Praise

"Pletcher and Bartolameolli are undisputed experts on the subject of co-sex addiction.  They know more about it than anyone I know and have presented  an expose that with great clarity supersedes anything I have read before."

– John Bradshaw

Wednesday, October 13, 2010

Personal Inventory

One of the most powerful tools of 12 step spirituality and any other emotional and spiritual maturity work is taking our own personal inventory.

Using self-reflection as a means for seeing our part in challenging situations as well as our part in manifesting great occurrences in our lives teaches us responsibility, personal choice and humility. As we reflect on our part in our relationships with others, our successes and challenges in the work environments and in all areas of our lives, we can see with detached perspective. We begin to see the consequences of our choices and how they affect our lives; in ways we desire and in ways we do not. From this place of maturity, we can begin to choose behaviors that have the outcomes we desire and let go of old, automatic reactions that no longer serve us in our lives.

Here are some guidelines for using A Personal Inventory as a way to manifest in our lives all that we desire:

1. Self-reflection requires a spiritual connection and partnership. Often in our cosex addiction and self-abuse, we reflect and hurt ourselves. We see mistakes we may have made and old behaviors that resurfaced and beat ourselves up for being stupid or doing the same thing again and again. It is essential that as we look inside to see our part, we bring a loving Higher Power with us as well as someone in recovery that we trust. We can look with compassion at our part and forgive ourselves for mistakes made while at the same time, asking our Higher Power for assistance in changing old behaviors and doing things differently. Don't go inside to the bad neighborhood of your own thinking alone. Bring loving and forgiving energy with you.

2. A personal inventory often leads to an amend. Remember, once we see our part in any given situation, an amends to someone else or ourselves may be in order. Make the amends promptly but do seek a loving partnership with this. Even though our intention to make things right may be good, it may hurt someone else to bring up the situation OR we may hurt ourselves or expose ourselves to more hurt.

3. Amends is most profound when it occurs in a change of behavior, especially when we make amends to ourselves.
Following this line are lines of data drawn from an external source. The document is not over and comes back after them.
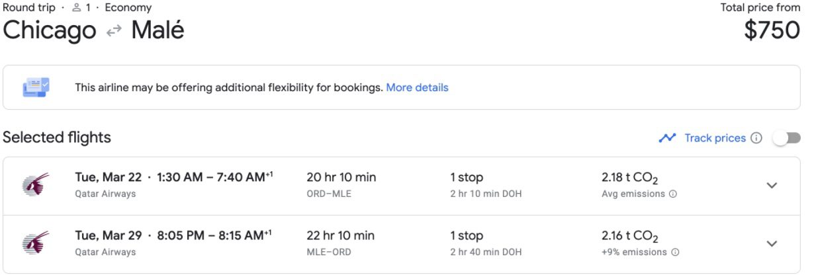Show info for +9% emissions
The height and width of the screenshot is (279, 814).
pyautogui.click(x=675, y=253)
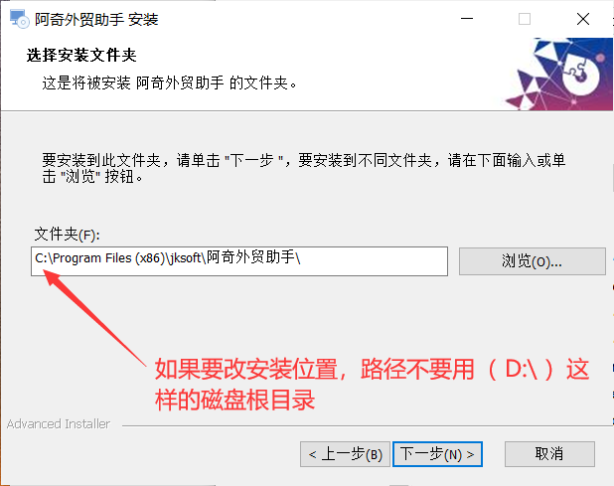Click the red warning text about D:\ root
The height and width of the screenshot is (486, 614).
tap(372, 385)
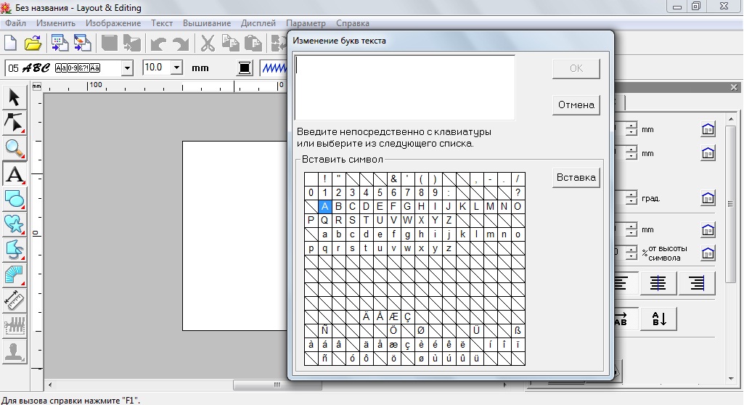Screen dimensions: 752x405
Task: Open the Изображение menu
Action: pos(113,23)
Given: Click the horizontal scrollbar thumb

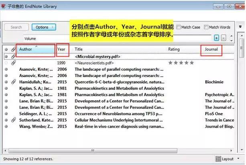Looking at the screenshot, I should (x=93, y=151).
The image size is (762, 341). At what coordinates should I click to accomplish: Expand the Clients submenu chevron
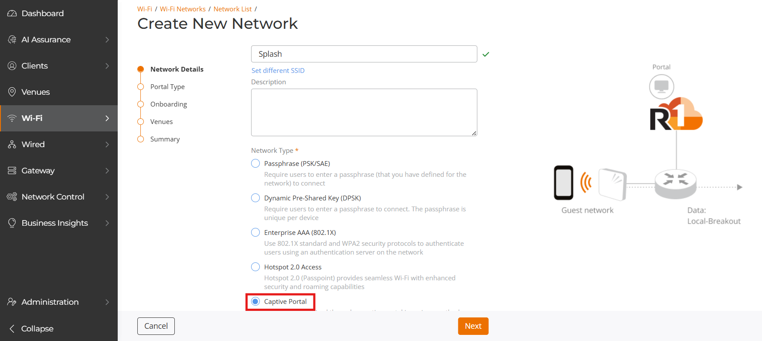pos(107,66)
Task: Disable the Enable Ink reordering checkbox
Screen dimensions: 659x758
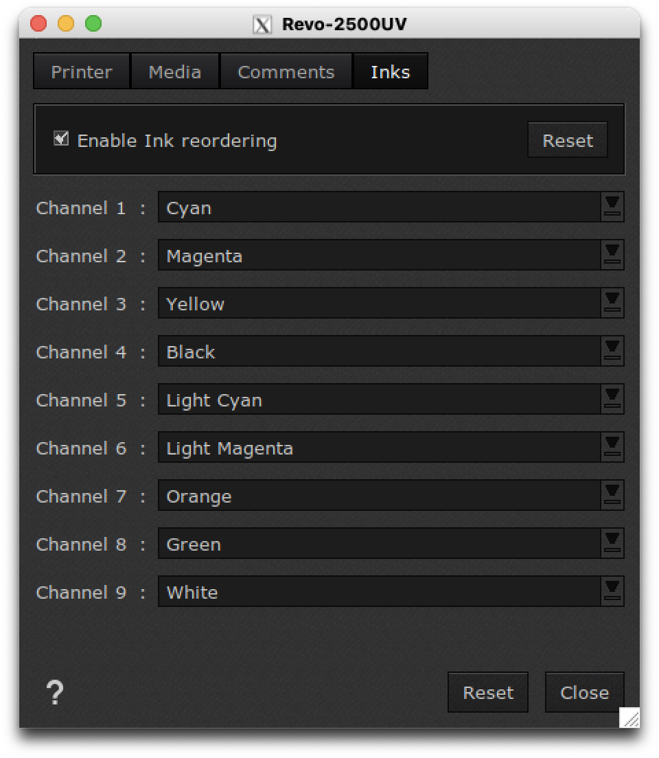Action: pyautogui.click(x=60, y=137)
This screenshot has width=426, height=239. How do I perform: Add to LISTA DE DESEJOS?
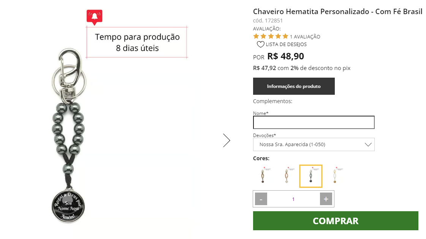click(286, 45)
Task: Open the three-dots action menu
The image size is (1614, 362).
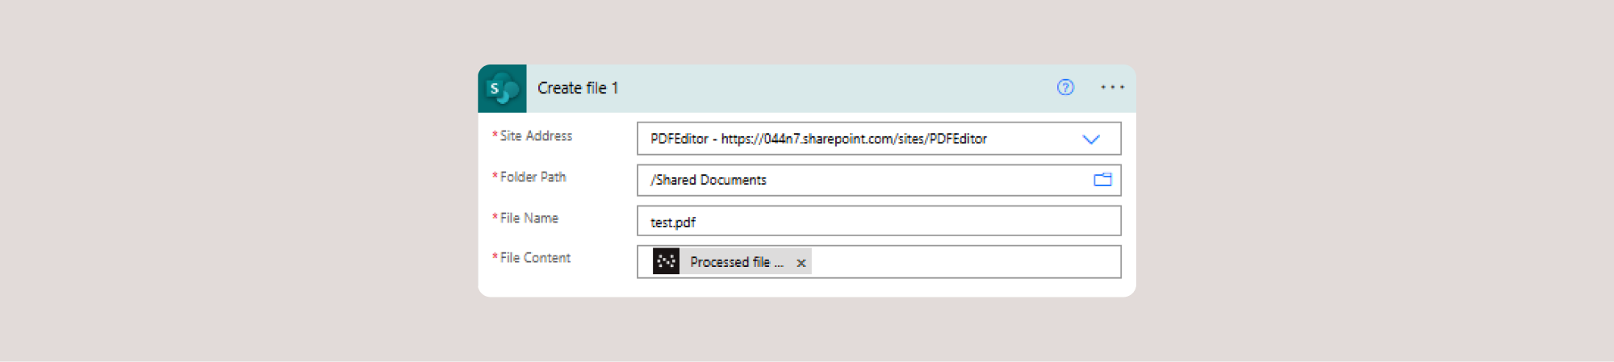Action: (1112, 87)
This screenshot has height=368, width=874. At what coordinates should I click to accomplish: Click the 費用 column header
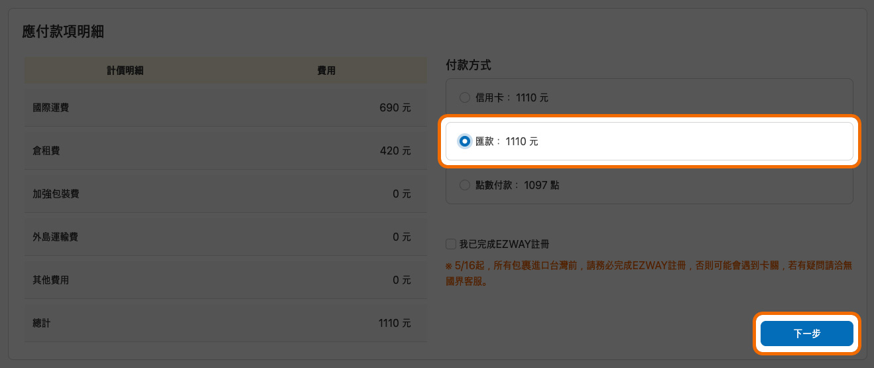326,70
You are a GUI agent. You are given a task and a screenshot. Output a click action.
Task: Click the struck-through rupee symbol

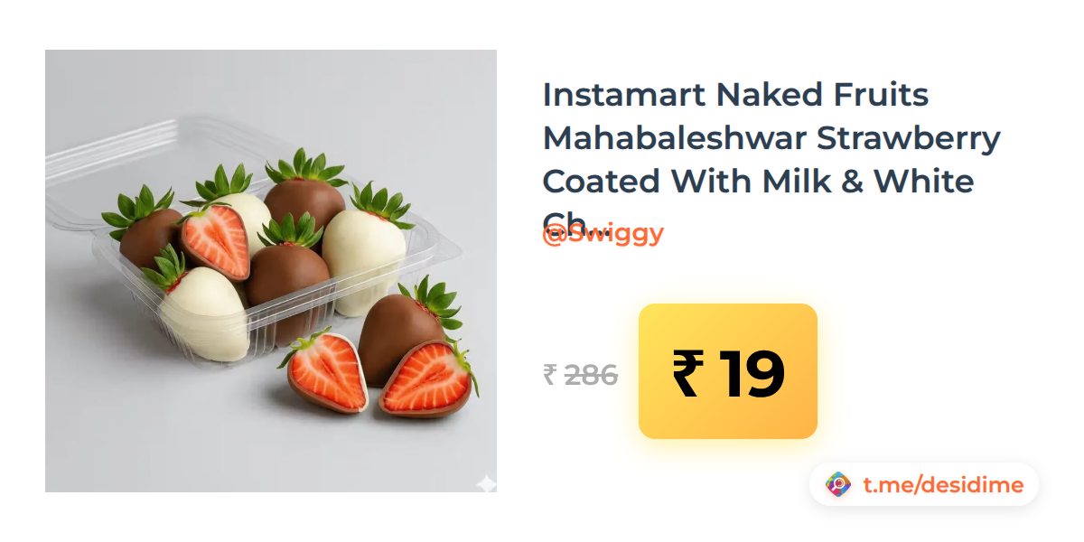(549, 374)
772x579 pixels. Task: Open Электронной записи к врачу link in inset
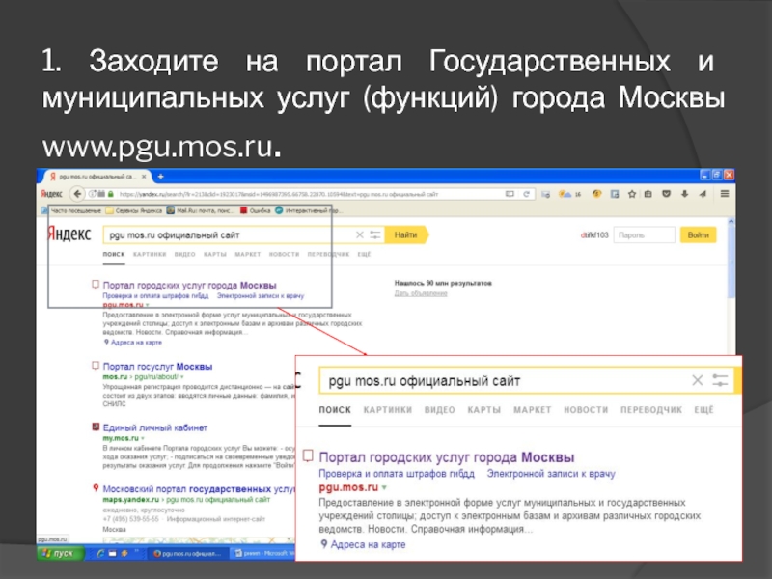pos(550,475)
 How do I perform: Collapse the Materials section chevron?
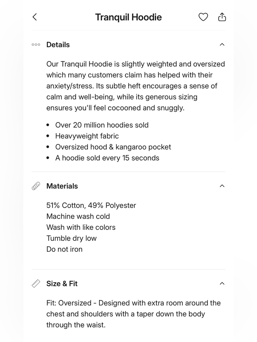pyautogui.click(x=222, y=186)
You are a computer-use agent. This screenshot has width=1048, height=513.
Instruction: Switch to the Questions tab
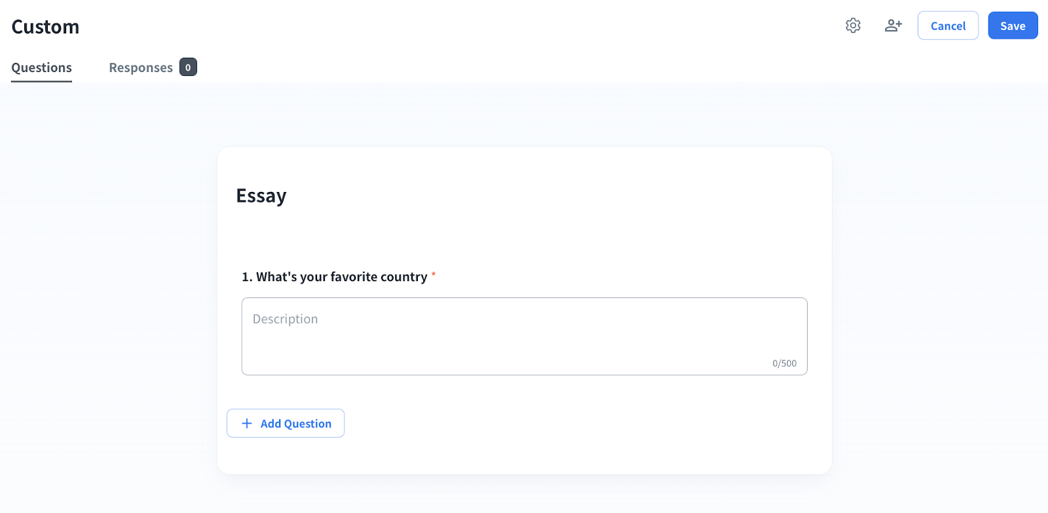(x=41, y=67)
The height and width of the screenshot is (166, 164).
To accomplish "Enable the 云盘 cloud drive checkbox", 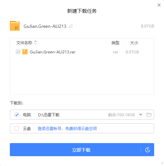I will (x=17, y=128).
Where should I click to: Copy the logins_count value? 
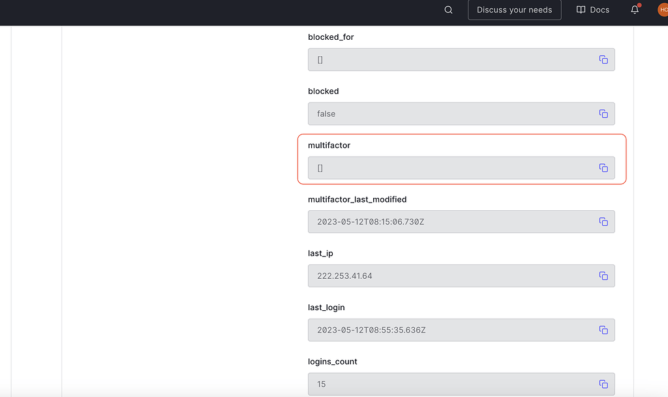[x=603, y=384]
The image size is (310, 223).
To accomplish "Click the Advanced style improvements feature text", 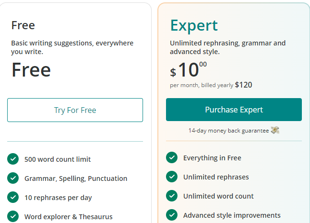I will pos(232,215).
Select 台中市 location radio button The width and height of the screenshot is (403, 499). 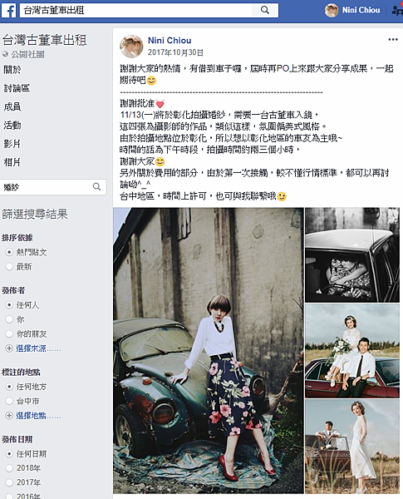[9, 402]
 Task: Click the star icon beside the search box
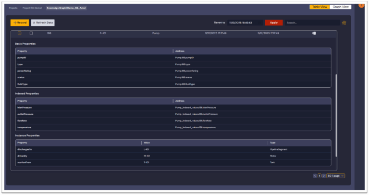[344, 23]
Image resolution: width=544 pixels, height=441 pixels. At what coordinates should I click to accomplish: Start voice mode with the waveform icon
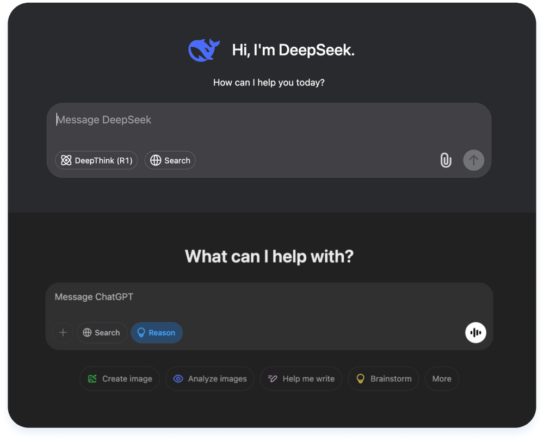coord(476,333)
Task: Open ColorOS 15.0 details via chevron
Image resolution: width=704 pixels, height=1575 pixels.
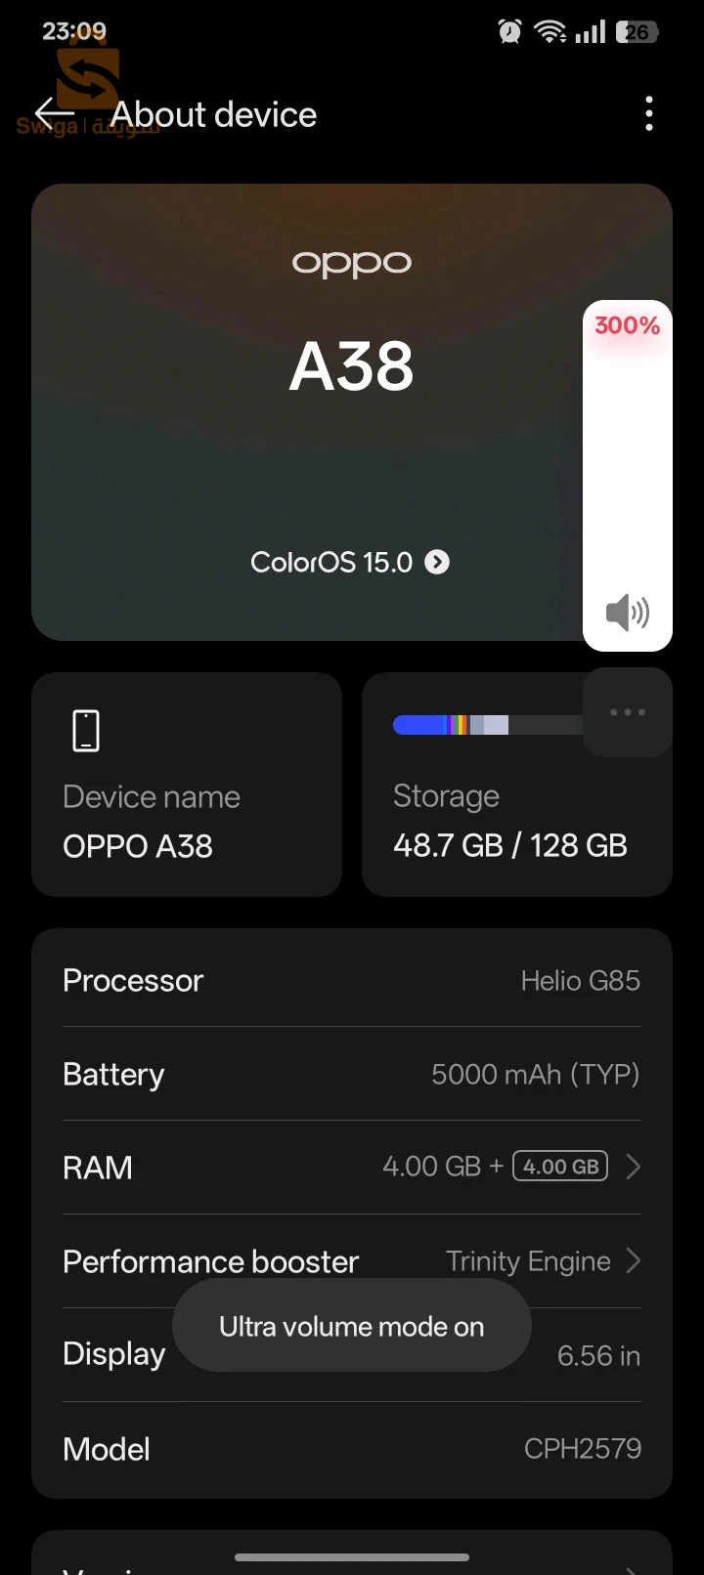Action: [x=436, y=562]
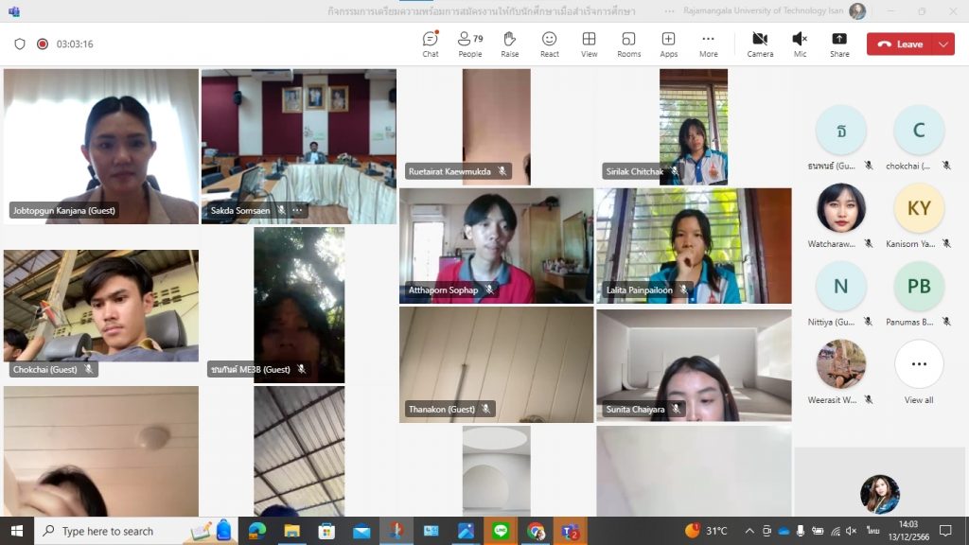
Task: Open LINE app from the taskbar
Action: coord(501,531)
Perhaps the amends is attending more support groups, ending an abusive relationship or getting a massage once a week. Self-care and nourishing activities are often a great amends we can make to ourselves in our lives. This act of self-love also creates a sense of fullness that allows us to give to others more lovingly as well.

4. Practice self-forgiveness. One of the most challenging aspects of my own emotional and spiritual maturity is learning self-forgiveness. We will not do recovery or new behaviors in our lives perfectly. We will have slips, amends to make ongoingly and challenges in letting go of old behaviors. Learn to have the same kindness and patience with yourself that you might have for a small child learning to walk. Making mistakes, continuing to stay on the path of taking personal inventories and loving ourselves with all of our warts and character defects are the most challenging and rewarding aspects of our journey. Practice self-forgiveness and love.